** Task brief **
Go line by line through the entries below and count those containing the string "agent"; give only the count.

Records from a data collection
⁂
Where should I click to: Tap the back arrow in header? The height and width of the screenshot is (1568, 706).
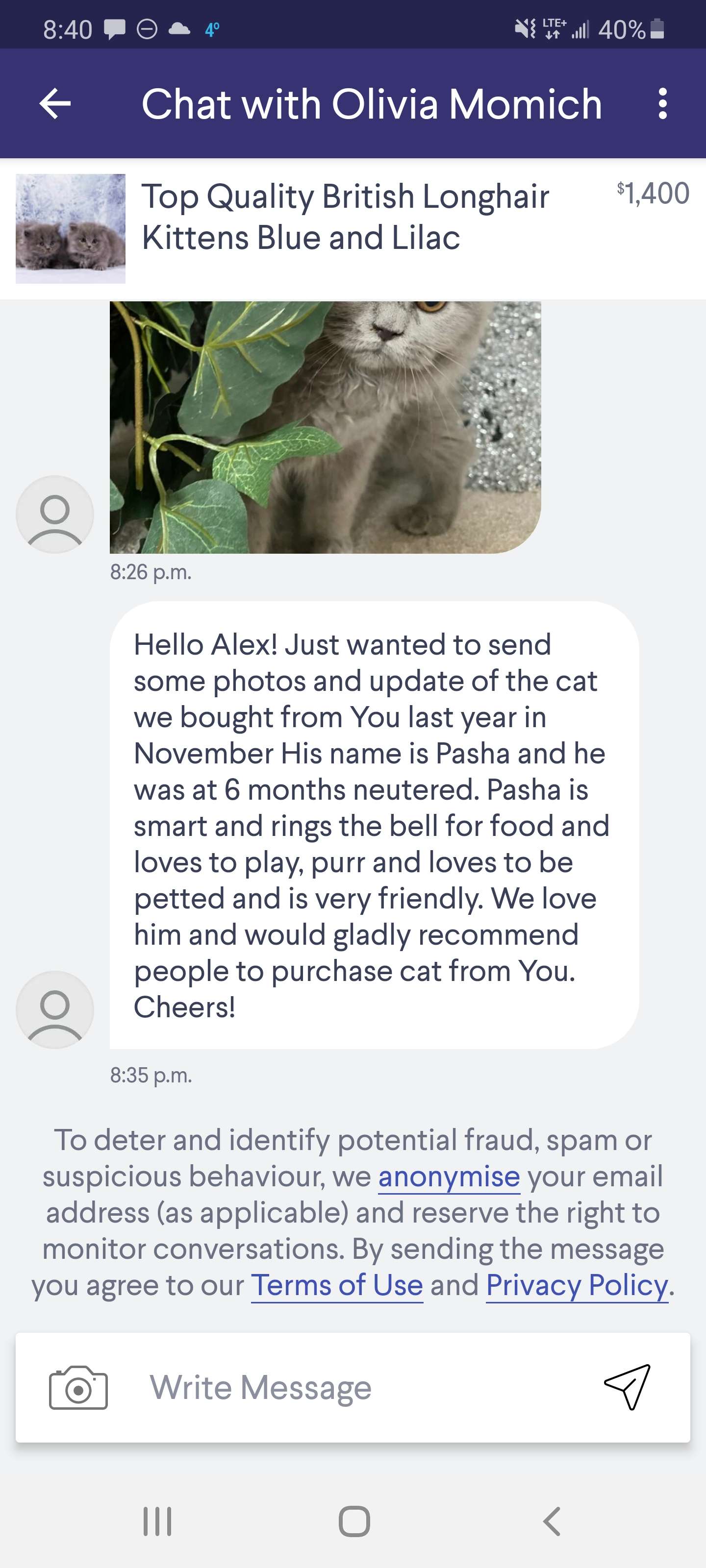pyautogui.click(x=55, y=103)
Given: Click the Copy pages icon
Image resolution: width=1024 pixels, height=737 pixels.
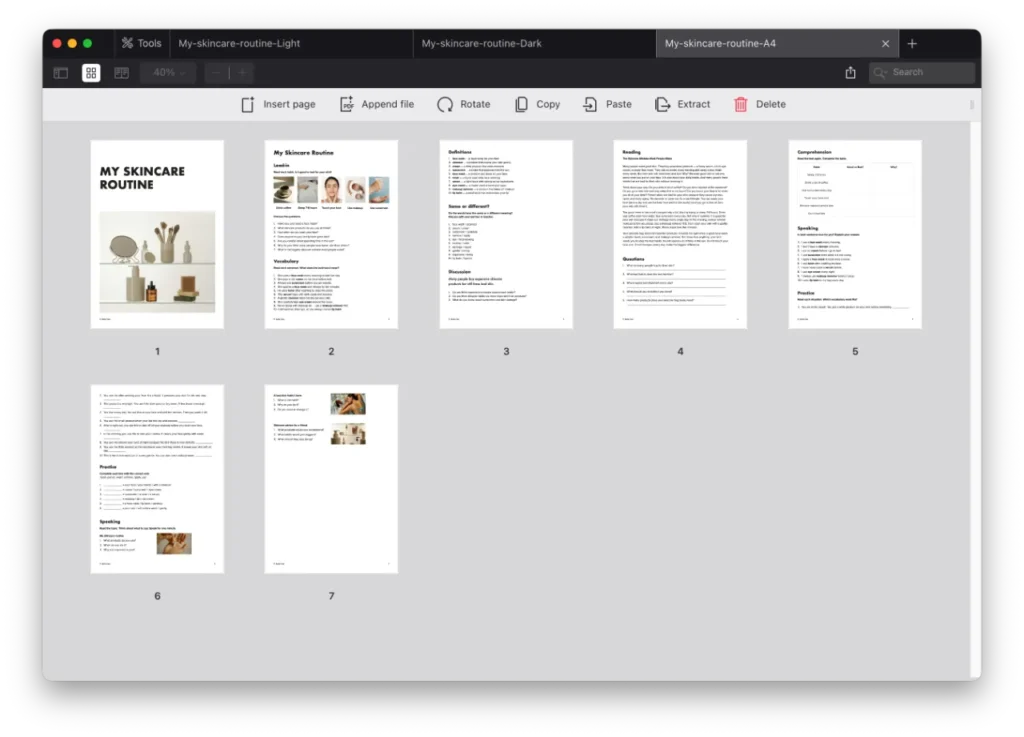Looking at the screenshot, I should tap(519, 104).
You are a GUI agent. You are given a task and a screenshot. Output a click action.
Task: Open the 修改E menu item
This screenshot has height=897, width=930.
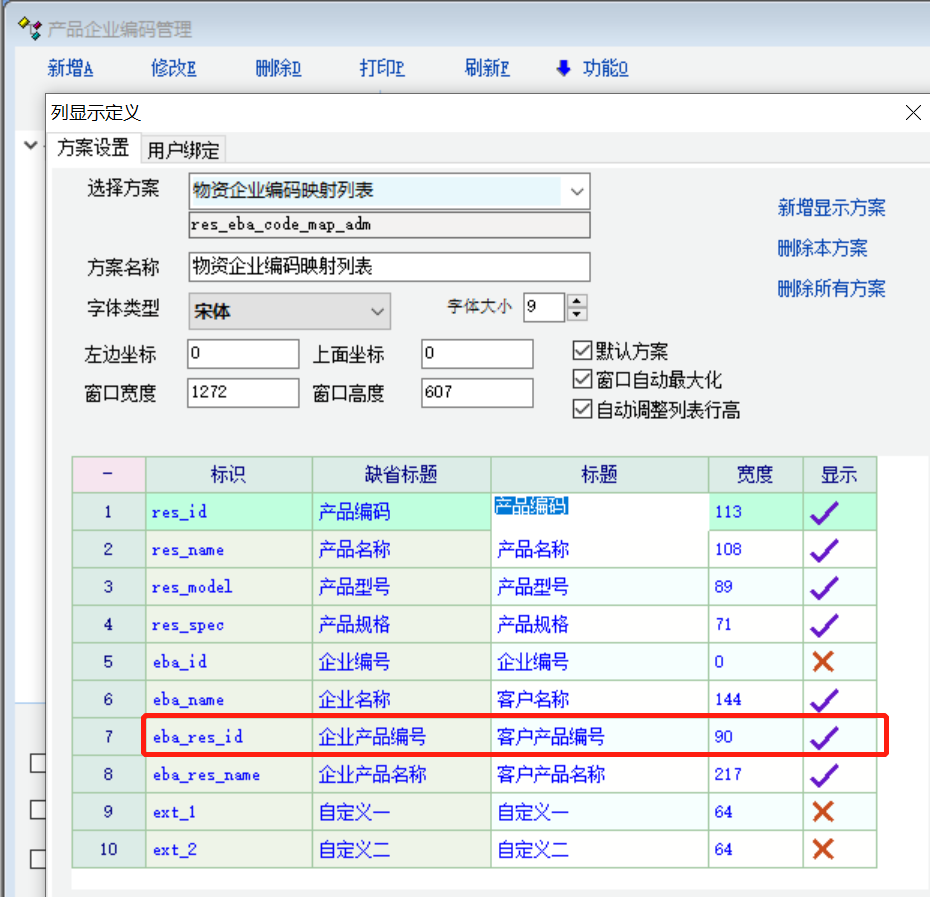(x=173, y=68)
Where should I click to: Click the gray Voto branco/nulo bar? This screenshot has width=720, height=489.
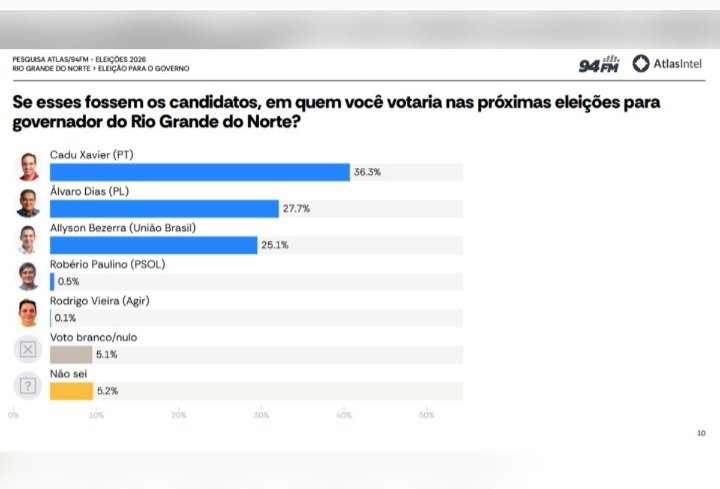click(71, 354)
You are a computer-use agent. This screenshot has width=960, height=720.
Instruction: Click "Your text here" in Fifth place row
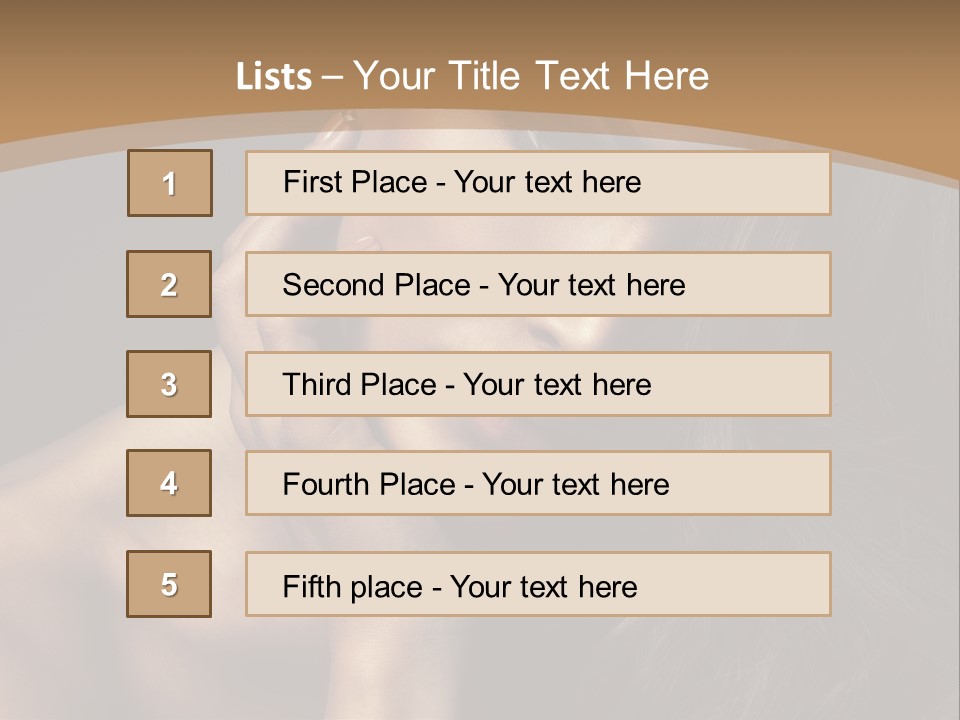pos(543,586)
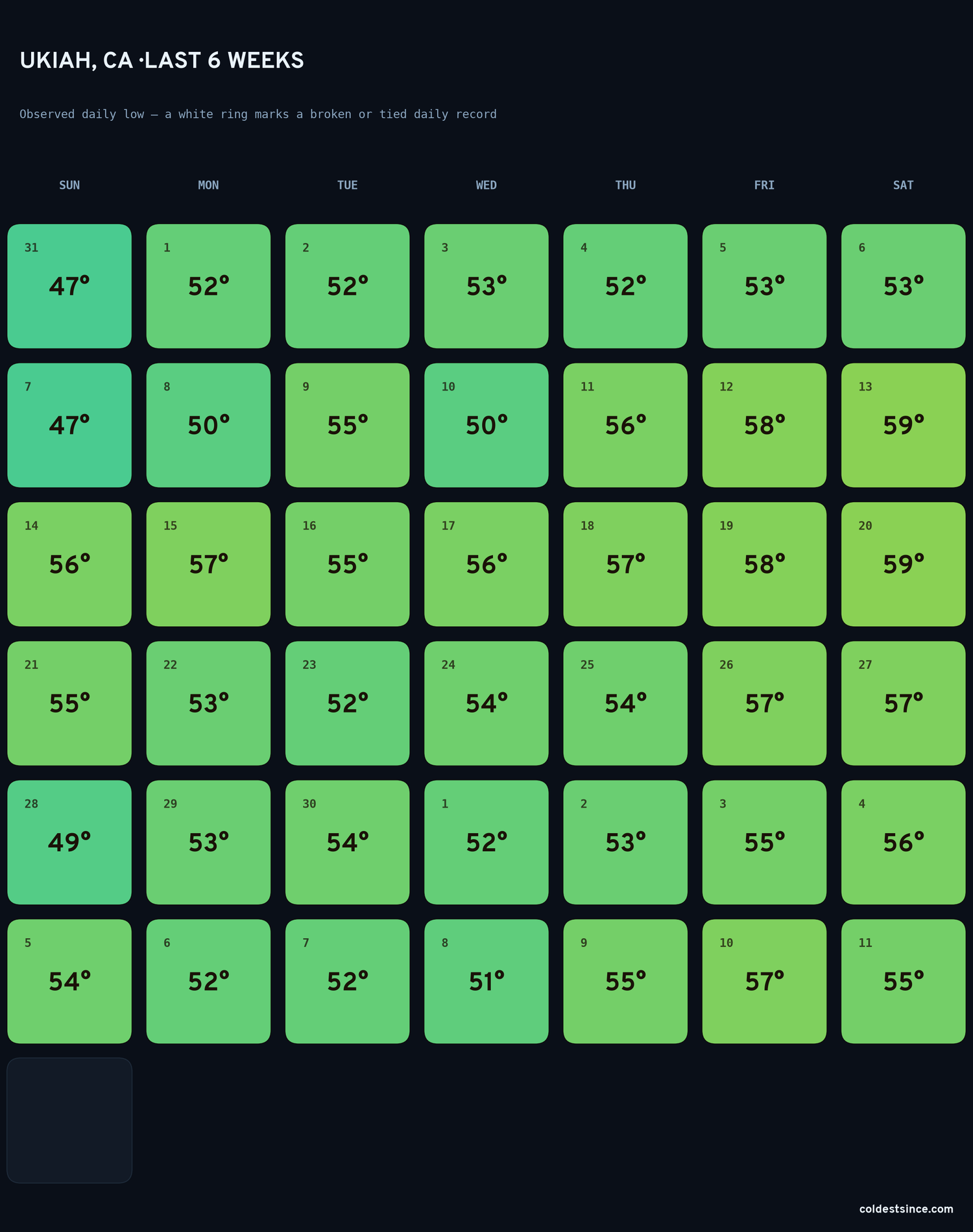Click the day 10 tile showing 50°
This screenshot has height=1232, width=973.
click(486, 425)
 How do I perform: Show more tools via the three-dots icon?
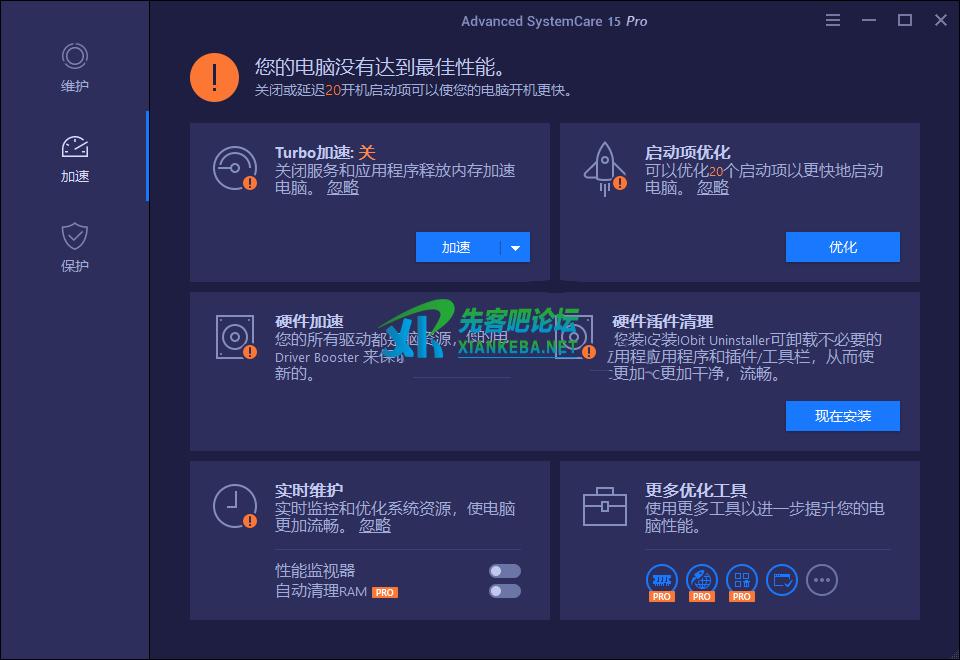(821, 579)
⁂
** Task output **
2